Intervention de Mamédi Diarra

Réunion du jeudi 11 avril 2019 à 9h10
Mission d'information sur l'aide sociale à l'enfance

Mamédi Diarra :

Je ne suis pas un ancien MNA. Par contre, dans l'association Repairs 94 et Repairs 75, nous avons l'occasion d'en rencontrer beaucoup. Par ailleurs, dans nos fonctions statutaires et légales, nous siégeons dans certaines instances, dont les commissions de sélection et de validation d'appel à projets pour la création d'établissements sociaux et médico-sociaux. Dans ces commissions, je peux observer ce qui se passe au niveau des différents départements de France. Depuis quelques années, nous repérons quelque chose qui se met en place doucement, dans le silence un peu général, à savoir des appels à projets ciblés MNA. Sur le papier, cela peut être séduisant. On se dit qu'ils ont des difficultés particulières pour accéder à la nationalité, au séjour, etc, et qu'il faut peut-être trouver des structures à même de les accompagner sur plein de choses. Voilà, sur le papier, ça peut être séduisant. Sauf que, dans les faits, on propose des dispositifs d'accompagnement low cost. Je ne mâche pas mes mots en disant low cost. Les prix de journée battent toute concurrence. Des prix de journée qui permettent, la plupart du temps, de les mettre dans des hôtels sociaux plutôt délabrés, et donc sans accompagnement éducatif effectif. Et surtout sans l'équité et l'égalité vis-à-vis des autres enfants de l'aide sociale à l'enfance qui sont également des mineurs. Qu'il soit MNA ou pas, il est avant tout un enfant en situation de danger.

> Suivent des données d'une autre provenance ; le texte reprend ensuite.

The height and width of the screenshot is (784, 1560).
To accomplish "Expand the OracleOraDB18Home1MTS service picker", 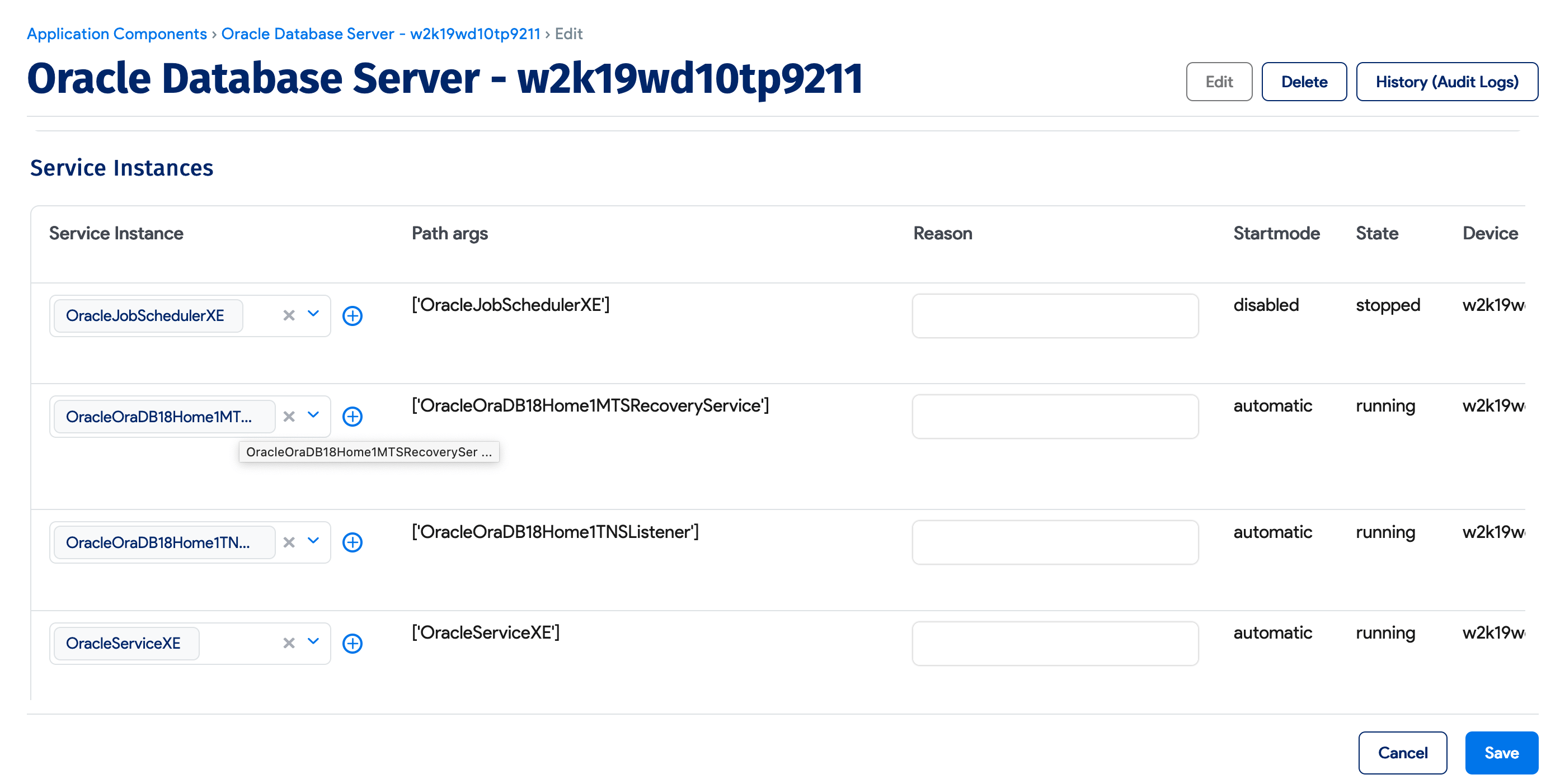I will click(313, 417).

Ces dernières années, nous avons vu se développer dans les départements ces dispositifs spécifiques « MNA », dont Joao a un peu parlé, et qui ne répondent pas aux difficultés des MNA. Au sortir de ces dispositifs, ils n'ont toujours pas de situation administrative stable. Ils viennent nous voir à l'association, qui se trouve démunie. Nous avons des contacts avec des partenaires, on essaie de débloquer les choses, mais c'est long. Là, se pose la question de la formation en amont des professionnels, parce que l'accès au séjour, c'est tout un cursus. Le nombre d'années passées à l'ASE peut influer, certaines demandes doivent être formulées avant la majorité et qui ne le sont pas. Parfois, des jeunes n'accèdent pas la nationalité parce que la demande n'a pas été faite avant leurs dix-huit ans. À dix-huit ans plus un jour, c'est trop tard. Toutes ces choses-là ne sont pas acquises par le système de la protection de l'enfance.

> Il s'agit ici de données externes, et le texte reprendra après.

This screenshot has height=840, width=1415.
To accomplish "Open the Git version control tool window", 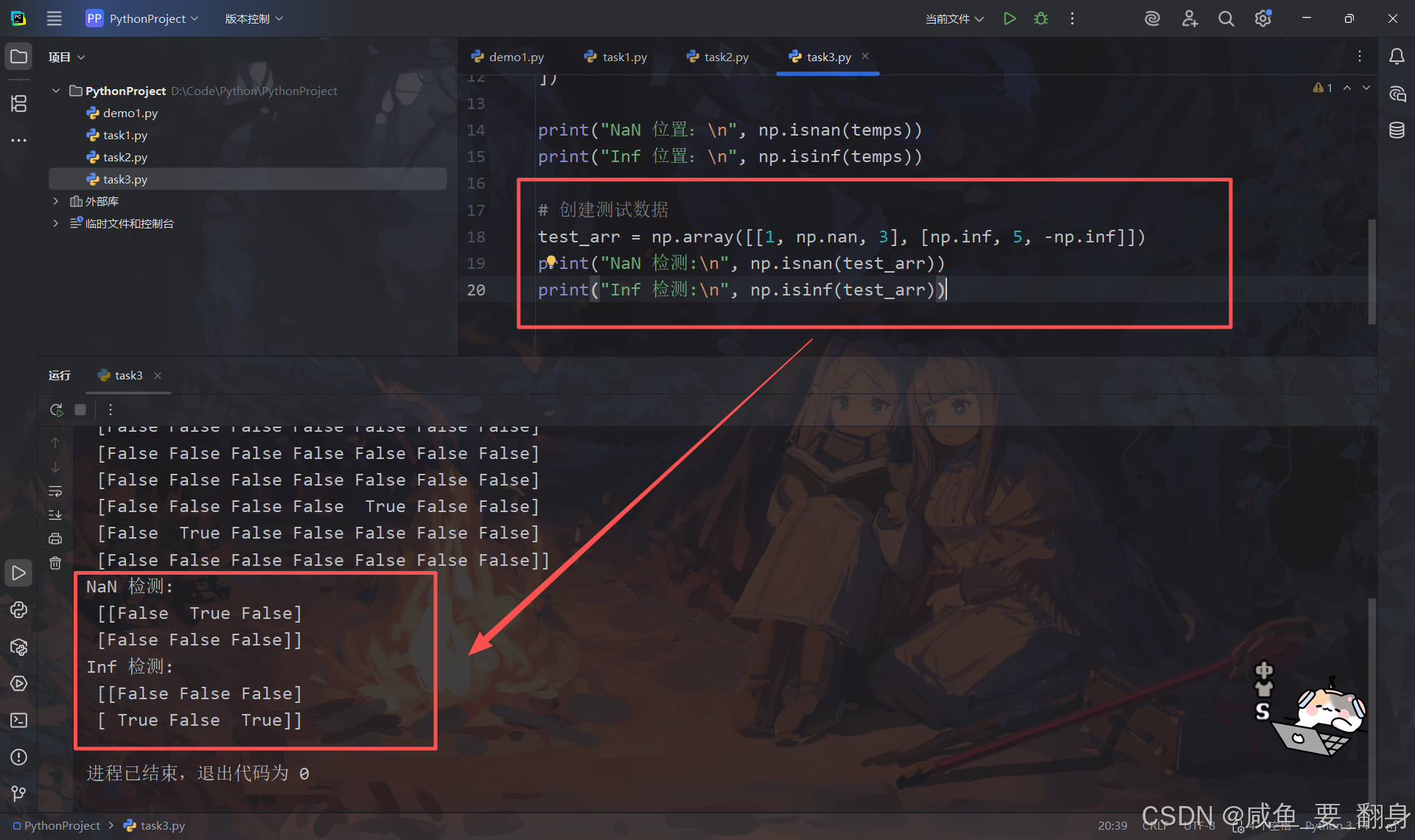I will pyautogui.click(x=18, y=793).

Mon dernier mot relève plus de l'anecdote mais je voudrais revenir à la question des juges. Les juges manquent de formation peut-être et d'informations concrètes. À une époque où j'avais commencé à faire du droit et que je me demandais encore si j'allais être juge pour enfants ou pas, je me disais qu'un juge ne rencontre jamais les jeunes en foyer, il ne va jamais dans les familles d'accueil alors qu'il en a le pouvoir. S'il le veut, il peut le faire, mais il n'en a pas le temps.

Il faudrait qu'ils aient des stages en structure, sur le terrain afin qu'ils puissent aller à la rencontre des foyers, à la rencontre des familles d'accueil, qu'ils puissent y passer du temps, qu'ils puissent voir comment cela fonctionne pour savoir tout simplement où placer les enfants. Ce serait la base.

Pour anecdote, dans mon cursus de droit, je me souviens en première et en deuxième année, lorsque je discutais avec mes camarades, certains disaient : « Moi, je voudrais être juge pour enfants. » parce que, dans la tête, c'est super, on va défendre les enfants, on va les sauver, etc. C'est sympa, mais moi je leur ai expliqué la réalité de l'ASE, ce que j'ai vécu, ce que d'autres vivent. À ce moment-là, ils m'ont répondu : « Ah bon, ah, ah bon, ah… » Ils sont tombés des nues. Malheureusement, ce sont des gens comme ça qui deviennent juges, sans avoir vu, à un moment donné, l'ASE en vrai. La question de formation des professionnels du monde judiciaire se pose.